Mark Catrona, director of the Division of Legislative Services at the Delaware General Assembly, presented a chronological review of Delaware DUI law to the DUI Prevention Task Force.
"So under section 41 77 of title 21, a person commits a DUI if they drive, operate, or an actual physical control of a motor vehicle while they are impaired, while they have a blood alcohol concentration of a 0.08 or higher, or they have any amount of illicit or recreational drugs in their system," Catrona told members, citing the statute and explaining that Delaware's impairment standard allows conviction below 0.08 if impairment is proven.
Catrona traced the statute's development from the 1960s (an impairment standard without BACs) through changes that added physical-control language, created per-se BAC thresholds, and established stepped penalties for repeat offenders: first offenses treated as misdemeanors with fines and potential suspended sentences, second offenses with enhanced fines and mandatory minimum jail windows, and successive offenses escalating into felony classes with higher fines and longer prison terms. He noted statutory additions such as ignition-interlock requirements (1990s onward), child-endangerment penalties (1995), and the transfer of misdemeanor trials to a single-track process (completed by 2017).
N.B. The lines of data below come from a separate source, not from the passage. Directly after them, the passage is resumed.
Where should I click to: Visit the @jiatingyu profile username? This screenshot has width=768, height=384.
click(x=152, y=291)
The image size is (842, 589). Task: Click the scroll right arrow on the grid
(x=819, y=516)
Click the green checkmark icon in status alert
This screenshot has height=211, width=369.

Catrona also discussed process reforms: changes to refusal-to-test rules, creation and expansion of ignition‑interlock programs, and the 2024 codification recognizing the Superior Court Veterans Treatment Court as a qualified rehabilitation program for DUI purposes. He emphasized that some penalties and treatment-exemption rules have evolved, such as allowing required intensive treatment to be completed outside incarceration.
Members asked about technical-drafting and potential reorganization of the chapter. Joe Aronson said a legislative product may benefit from structural clarity; Catrona agreed in principle but cautioned that renumbering and reorganization could have downstream effects for agencies and existing cross-references. The task force asked staff and agency partners (including DOJ) to weigh in on drafting trade-offs.
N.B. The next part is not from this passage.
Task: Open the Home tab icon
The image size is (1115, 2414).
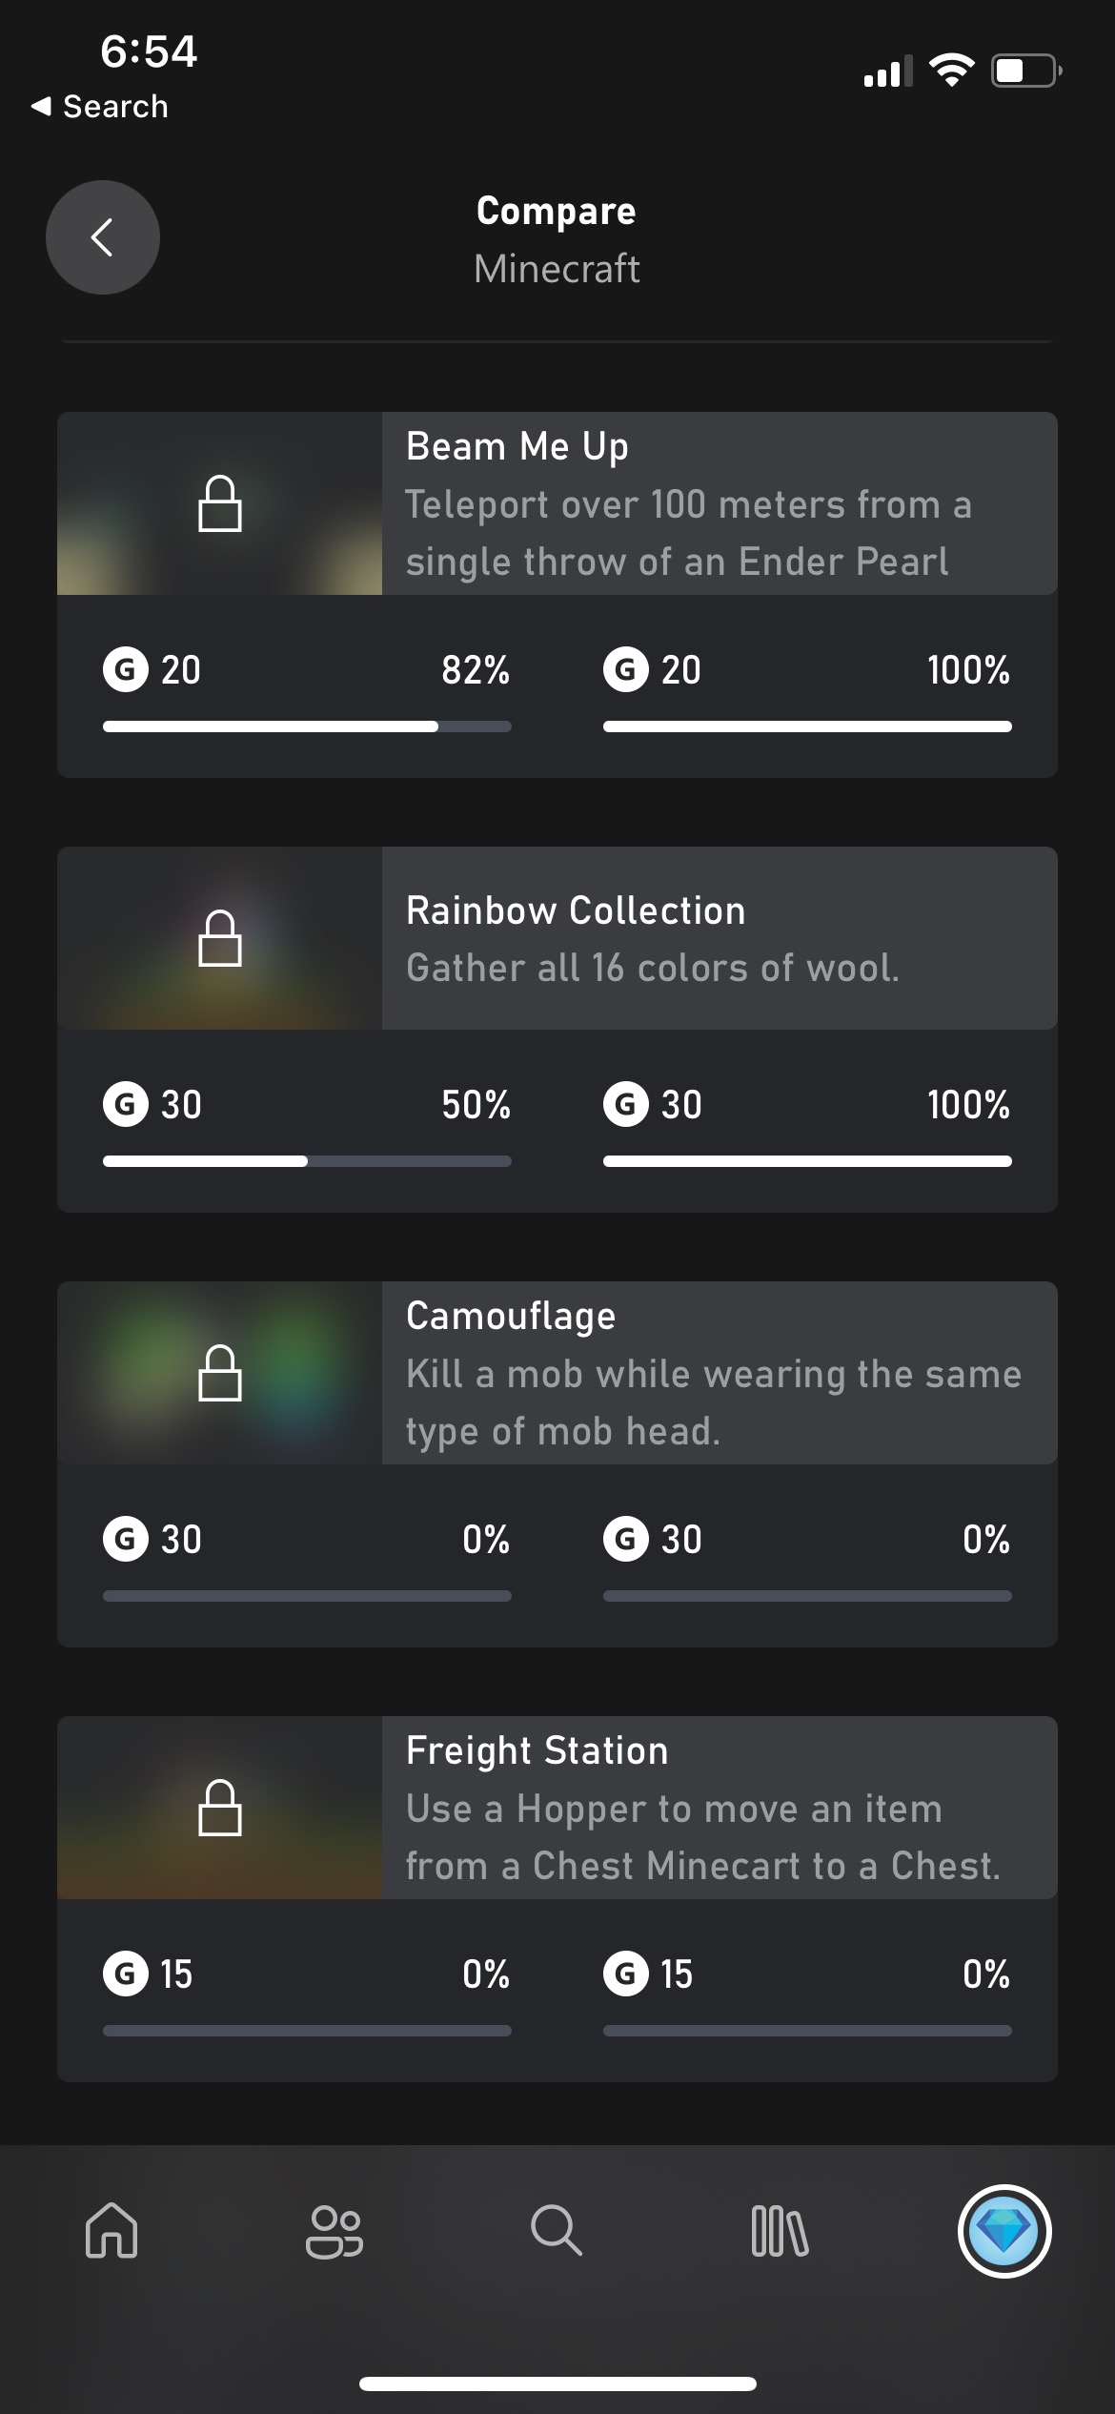Action: pyautogui.click(x=112, y=2231)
Several members pressed on measurement of treatment effectiveness and whether statutes or program delivery require pre- and post-treatment assessments. Catrona deferred to DOJ and treatment providers for specifics, and members requested more data on treatment certification, recidivism and whether provider verification practices should be standardized.
The presentation gave the task force historical context for later discussion of DMV administrative data, ignition-interlock compliance, treatment programs and drafting choices the group may recommend as it develops its report.